Anakin, Atlanta. Another one of America’s best players, Anakin rules East Coast Tekken, but according to Rip, he’s never competed in an Evo before. Should he and Tran meet in the tournament, Rip says, expect a fantastic set.
King Of Fighters XIII
Prize pool: $3,190
What you’ll see: Like Marvel 3, King Of Fighters XIII is a three-on-three game, but the matches are strictly one-on-one, lasting until one player has defeated each of the opposing team members in separate bouts. And like in BlazBlue, characters have a lot of movement options—like sprinting and four different jumps of various heights and distances. “Because of the options in the game, it’s very, very tense,” said Desmond “Desmond Delaghetto” Hollins, a King Of Fighters player and an administrator of the KOF community site Dream Cancel. “Things just happen so fast and damage can be dealt so quickly.”

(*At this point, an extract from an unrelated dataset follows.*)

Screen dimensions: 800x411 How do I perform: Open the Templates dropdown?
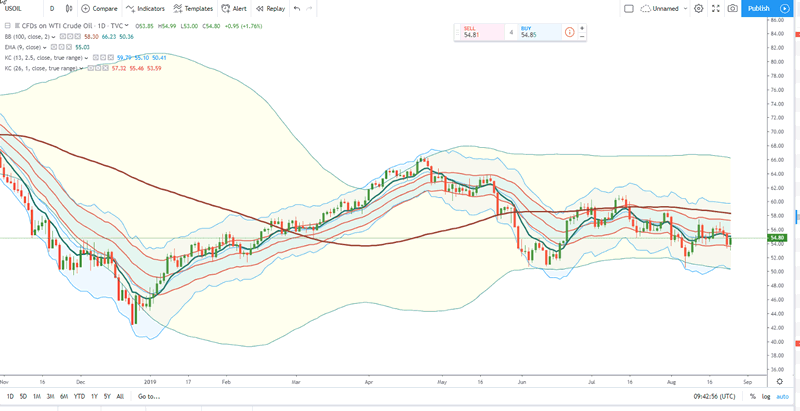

To borrow a metaphor from Wyton “Prog” Smith, KOF13 matches are sort of like soccer. There are quiet periods where fighters size each other up and land glancing blows until finally someone connects. In this case, a “goal” would be a long combo with the attacker juggling the recipient through the air and across the stage. These unpredictable explosions of offense, full of fire, lightning and acrobatics, make KOF one of the most exciting games to watch, even for an uninitiated spectator.
KOF royalty Romance, Reynald, and Bala will not be competing in this year’s Evo. With them out of the picture, fresher faces stand to steal the spotlight, which is an exciting prospect, Delaghetto said.
Players to watch:
Tokido, Japan. “A lot of people think he’s the best fighting game player of all time,” UltraDavid said. Part of what makes someone a contender for that crown is the ability to get the job done in multiple games, and Tokido—also expected to make a run at the Ultra title this weekend—has done that for years. While he’s not known for KOF play, he has been improving: Earlier this year, he won the Id Global Tournament, one of the most competitive KOF events of the year.
MadKOF, South Korea. One of the few longtime KOF favorites who has entered this year’s tournament, MadKOF won Evo 2012 and came in third at Evo 2013, ahead of Tokido, but behind…
Hee San Woo, Japan. …the eventual runner-up who lost to Reynald in a heart-stopping set:
Luis Cha, Southern California. A consistent top-four finisher in many recent tournaments, including CEO and Southern California Regionals, Luis Cha employs a simple but aggressive style and “a lot of mind games,” according to Delaghetto, who added, “His play style is deep, but it isn’t flashy. He should do very well.”